どこが違うというんだ。まるで違わないのに。


「俺に近づくな! 触るな!」


 そんな罵声と共に、思い切り突き飛ばされた。途中でテーブルにぶつかってバランスを崩し、床に倒れこんだ。そのまま、私は起き上がりたくなかった。


 喜んでもらえると思ったのに。抱きしめてもらえると思ってたのに。

 昔に戻りたかった。また、この顔で笑いたかった。

 それを望んでいるのだと思っていた。この顔とこの体があれば、なんでもできる気がしていた。

 一生懸命頑張って、いろんなことを我慢して、汚いことして、たくさん殺して、ここまでやっと生きてきた。

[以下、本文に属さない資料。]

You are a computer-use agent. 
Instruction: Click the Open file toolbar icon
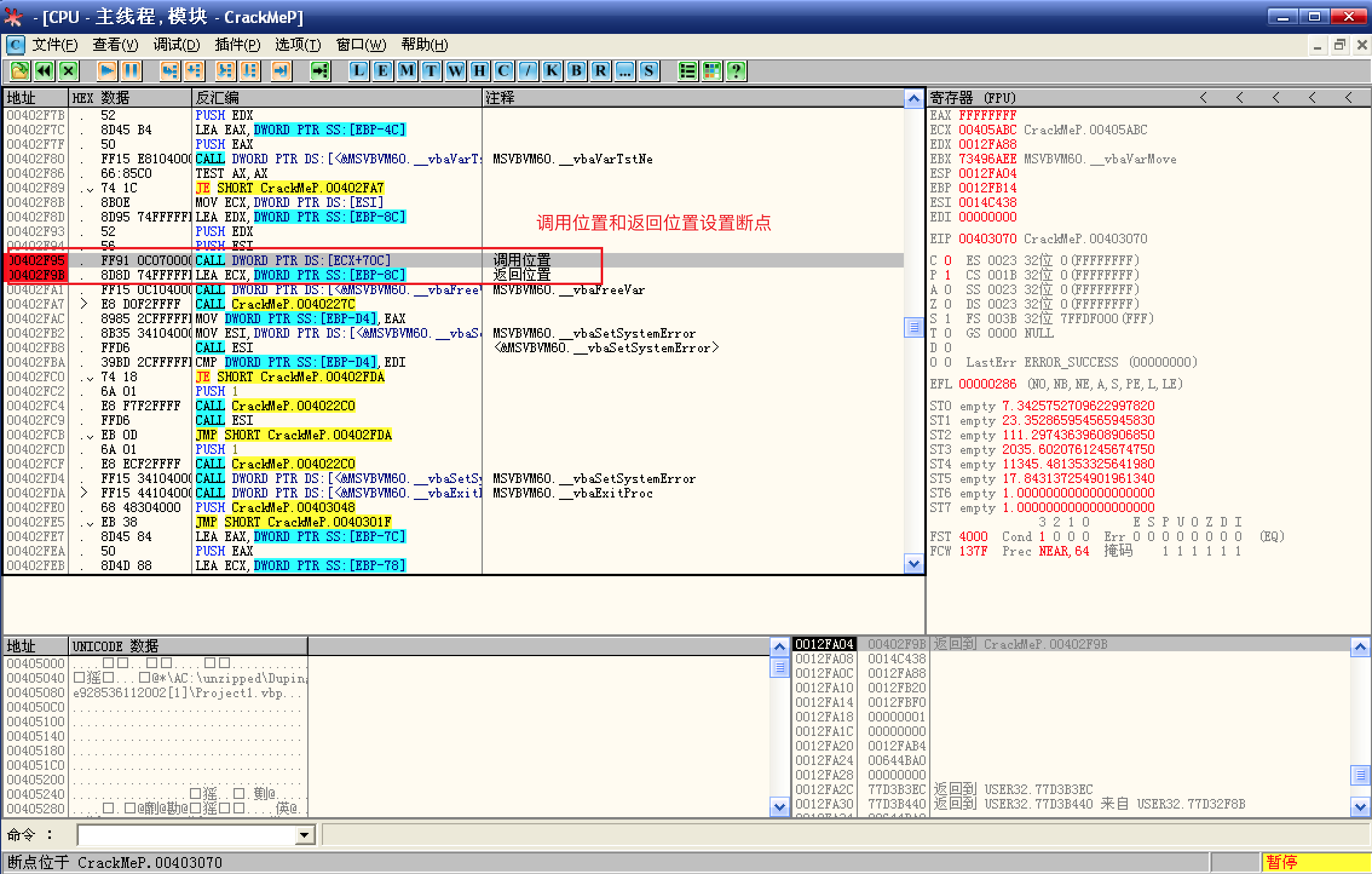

 その終焉がこうならば、何故今まで死ななかったのだろう。なんでくだらない賭けをしたんだろう。

 死ねばよかったのに、死ななかった。こんな場所で、まだ、生ぬるい希望でも抱いていたのだろうか。


「エメザレ……」


 エスラールは、私がなかなか起き上がらないことを心配してか、恐る恐る私に近づいてきた。

 私は、堪えつつも溢れ出る涙を見られまいと、体を丸めた。


「もういいよ」

「泣いてるのか?」


 その声は優しかった。あまりにも優しすぎて、余計に涙が噴き出してくる。


「……ごめん」


 彼は低くそう言うと、私の頭を撫でた。それから私を体ごと引き寄せて、せいいっぱい抱きしめた。

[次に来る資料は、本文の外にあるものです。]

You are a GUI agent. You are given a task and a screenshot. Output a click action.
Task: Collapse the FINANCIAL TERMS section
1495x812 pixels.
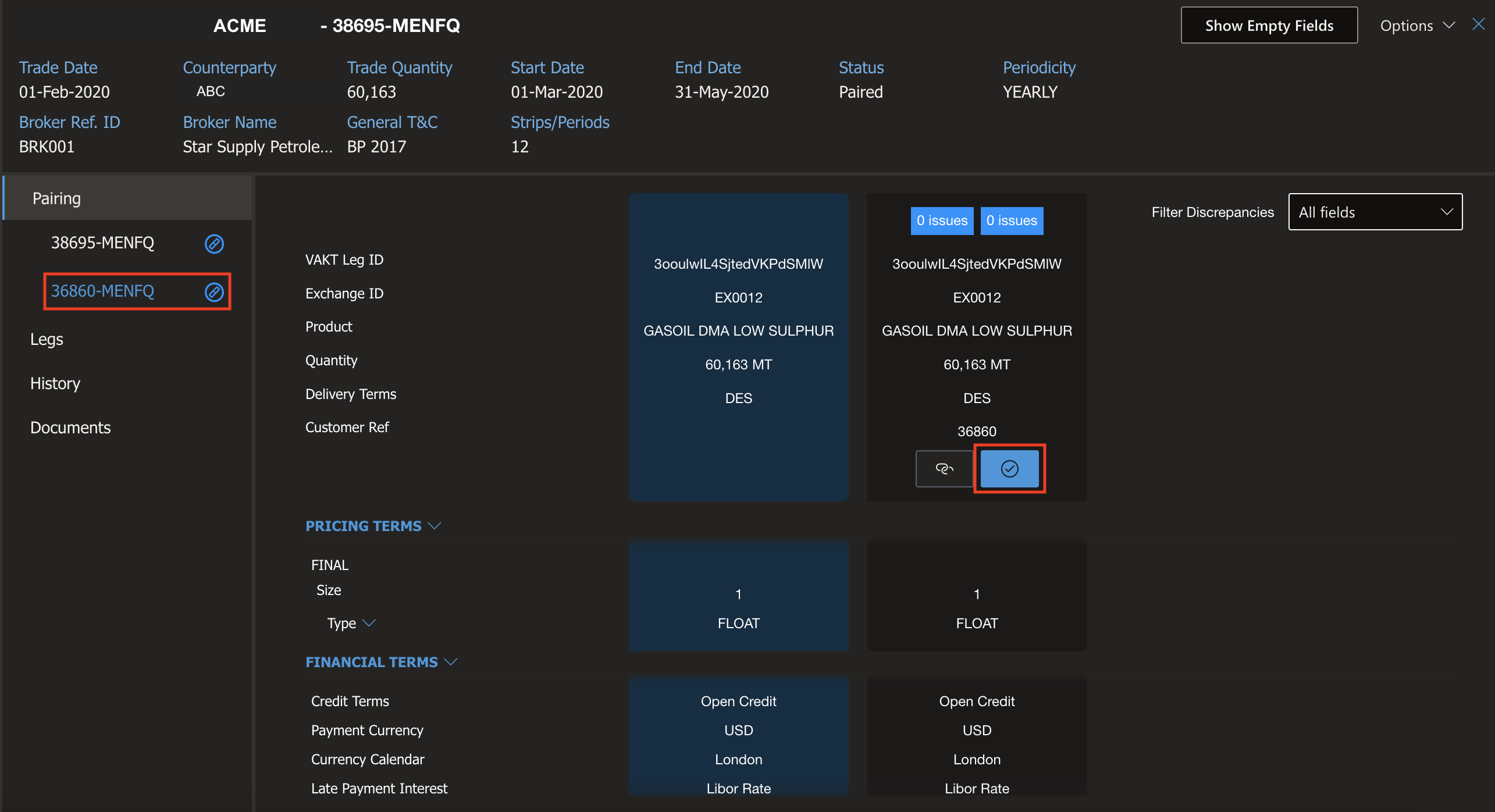[x=451, y=662]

「変なこと言ってごめん。せっかく帰ってきてくれたのに。どうかしてたよ」

「そうだよ。君はどうかしてた」


 その瞬間だった。悲しみが唐突に消えた。心がきれいに整理され尽くして、感情がまるで静かになった。

 どうして、あんなことで私は傷ついたのだろう。死のうとか、生きたいとか、そんなくだらないことで、悲しくなったりしたんだろう。

 何はともあれ、引っ付いているエスラールを放すまいと、抱きしめ返してから、私は彼の耳元で囁いた。


「私と一緒に来るだろう? だって、私を愛しているんでしょう? 私とこの国を変えよう。皆を救おう。私たちは英雄になるんだ」

「お前は、誰だ」


 抱きつく私を引き離して、彼はしつこく同じ質問をした。


「何度、言わせるの。私はエメザレ」


 彼は何か言いかけたが、結局何も言わなかった。


「さぁ、ガルデンへ行こう。私たちの邪魔をするものは全て殺すんだ。君がヴィゼルにやったみたいに」 目に入ったヴィゼルの死体を見て、私は笑いながら言った。清々しい気持ち、冷たい小川のように、とても澄んだ気持ち。


「俺は愛してるよ。エメザレを」

「私も。愛してるよ。エスラールを」


 くだらない戯言に縛られていては、幸福な人生を見出すことはできない。

私はもっと冷静に生きるべきだったのだ。エスラールに対する愛はけして忘れないだろう。そして、くだらない戯言から開放された今、私たちの未来はかつてないほどに光り輝くものとなった。


 そして安心した。

 私はやっと存在として死ぬことができたのだ。